Lagi, William dibuat tertegun dan kesulitan menjawab. Dia memang berencana memperbaiki hubungan buruk dengan sang istri agar kembali harmonis.
“Kita akan mengatakan ini pada mommy, bahwa kau sudah tahu. Dan kau harus tunjukkan kau menyayangi dia.” William mencoba bijak.
Rayyan sepakat dan langsung memeluk ayahnya dengan erat, “I love you, Dad," bisiknya
***
Ternyata Anna pulang larut semalam. Rayyan telah tertidur ketika dia tiba, namun William telah menceritakan semuanya.
“Aku ingin kita berubah, Ann. Aku ingin kita lebih dekat pada Sang Pencipta.” William menatap sang istri yang tampak terkejut.
“Will, aku tidak mengerti maksudmu. Kau tidak menyuruh aku berhijab kan? Maksudku ... kita cukup bersikap baik tidak menyakiti orang lain, tidak mencuri dan membunuh, tidak harus fanatik dengan penampilan.” Anna sepertinya masih enggan memperbaiki diri.
“Aku tidak akan memaksa, tapi aku akan mencari guru mengaji agar aku bisa belajar bersama Rayyan.” Tentu dia berharap sang istri akan turut serta nantinya.
“Terserah kalian,” jawab Anna, “kalian jadi fanatik gara-gara si Kirana ya? Duh, jangan-jangan kalian di brainwash kaya teroris nanti.”

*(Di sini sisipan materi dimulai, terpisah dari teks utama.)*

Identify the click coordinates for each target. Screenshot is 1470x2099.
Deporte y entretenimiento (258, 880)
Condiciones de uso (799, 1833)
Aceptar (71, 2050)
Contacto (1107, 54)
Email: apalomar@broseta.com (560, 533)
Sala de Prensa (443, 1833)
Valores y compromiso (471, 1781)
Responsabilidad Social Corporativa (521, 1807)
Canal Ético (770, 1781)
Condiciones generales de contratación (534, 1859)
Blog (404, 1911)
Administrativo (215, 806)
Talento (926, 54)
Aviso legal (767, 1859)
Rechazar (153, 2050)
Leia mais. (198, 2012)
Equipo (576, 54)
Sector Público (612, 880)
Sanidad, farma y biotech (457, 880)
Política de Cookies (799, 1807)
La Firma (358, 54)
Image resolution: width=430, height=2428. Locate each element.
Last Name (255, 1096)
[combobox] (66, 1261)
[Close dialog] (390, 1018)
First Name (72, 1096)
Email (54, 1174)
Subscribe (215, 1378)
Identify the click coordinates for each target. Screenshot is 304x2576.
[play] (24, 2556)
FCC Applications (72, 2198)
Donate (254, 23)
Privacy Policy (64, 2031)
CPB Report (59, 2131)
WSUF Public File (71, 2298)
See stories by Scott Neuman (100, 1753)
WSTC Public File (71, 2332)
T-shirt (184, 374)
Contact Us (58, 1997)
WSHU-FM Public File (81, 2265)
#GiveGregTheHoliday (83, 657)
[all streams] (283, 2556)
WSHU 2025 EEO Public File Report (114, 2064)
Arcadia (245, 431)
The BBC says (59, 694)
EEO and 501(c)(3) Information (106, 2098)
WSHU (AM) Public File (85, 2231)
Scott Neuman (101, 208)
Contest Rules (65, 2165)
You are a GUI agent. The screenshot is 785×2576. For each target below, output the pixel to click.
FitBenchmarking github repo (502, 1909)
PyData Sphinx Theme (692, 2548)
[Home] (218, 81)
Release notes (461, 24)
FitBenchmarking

“Anna ..., sejak kapan kamu jadi terkena islamphobia seperti ini? Ayolah, jika tidak mau belajar ya sudah, jangan mengatakan yang tidak-tidak.”
Anna langsung memunggungi sang suami yang masih ingin berdiskusi dengannya. William menyerah, dia mencoba memejamkan mata. Meski bayangan kebersamaan Wildan dan Kirana terus mengusiknya.
Sementara Kirana tak juga sulit memejamkan mata malam ini, dia masih gugup dan tidak menyangka dengan keputusan Wildan. Dia membuka ponsel dan memandang layar chat whatsapp dengan Wildan. Ada rasa gugup ketika harus berdialog dengan pria yang menyatakan siap menikahinya tersebut.
[Mas, sudah tidur? Mau tanya sesuatu.]
Tulisnya dengan sedikit gemetar. Tampak satu centang hitam di layar, lalu dua. Dan tak lama berubah jadi biru. Dia segera menarik napas dalam.
[Belum, ada apa? Pentingkah?]
[Bukan apa, takut jadi kebiasaan kita chat. Menjurus lebih jauh bisa bahaya (emoji senyum)]
Balasan Wildan membuat Kirana tersenyum dan semakin takjub.
[Iya, Cuma mau memastikan alasan Mas Wildan bersedia nikahin aku. Mas tahu kan, masa laluku. Bahkan ... anak itu, anak yang aku kandung, telah diketahui keberadaannya.]
Balas Kirana lebih panjang. Lama, tak ada balasan dari Wildan, hanya dibaca. Lalu tampak sang lawan chating sedang mengetik.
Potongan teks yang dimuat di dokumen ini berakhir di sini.